Sicuramente abbiamo un’idea di differente di come debba essere strutturata la macchina amministrativa. Politicamente differente e organizzativamente differente. Non crediamo di avere la verità in tasca. Le cose si studiano e si sperimentano, ma dico solo questo: noi per fare quelle scelte riguardo al personale abbiamo studiato approfonditamente e magari sulle motivazioni di quelle scelte sulla pianta organica ci saremo potuti confrontare più a fondo… ma mai abbiamo pensato che i dipendenti non lavorassero. Certo è che una strutturazione organizzativa diversa avrebbe aiutato funzionari e impiegati a lavorare meglio. Il 100% della perfezione nelle organizzazioni non esiste perché queste sono fatte da persone e influenzate da eventi che accadono.
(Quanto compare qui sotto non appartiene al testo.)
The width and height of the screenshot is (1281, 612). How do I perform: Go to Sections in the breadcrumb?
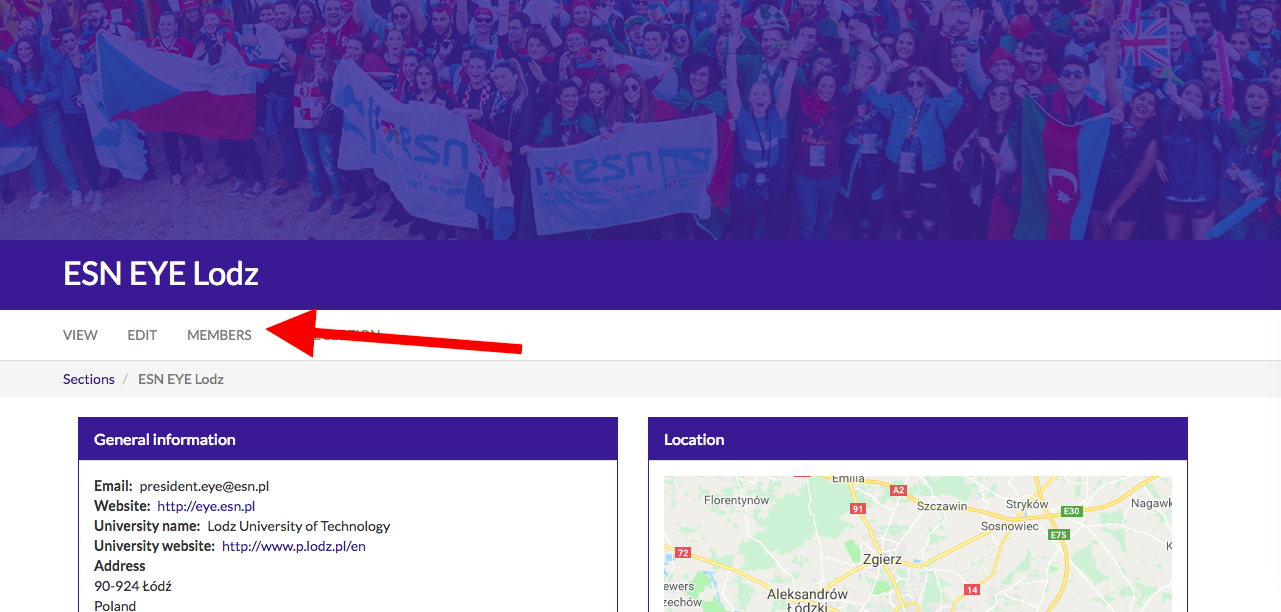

Invece non ho capito l’excursus sulla questione verbalizzazione della quale abbiamo già parlato e che è fuori dall’ordine del giorno di oggi. Il consiglio comunale, come ci siamo detti, è un rito. È un rito politico e dialettico. E in un rito si registra quello che in consiglio comunale succede e nient’altro. Oggi abbiamo strumenti tecnici per poterlo fare. Esiste la registrazione su cui fare una sbobinatura. Si fa questo e è la cosa più semplice. L’importante che nel verbale ci sia ciò che in consiglio comunale capita e succede. Esiste una bellissima app gratuita che si scarica sul cellulare che fa le sbobinatura! Non fa ancora le sbobinature dal sardo ma ci stanno lavorando, ma quella per le parti in italiano la fa. Quindi ci sono tecniche e modi per poterlo fare e per poter rendicontare pienamente anche per iscritto tutto il consiglio comunale se si vuole.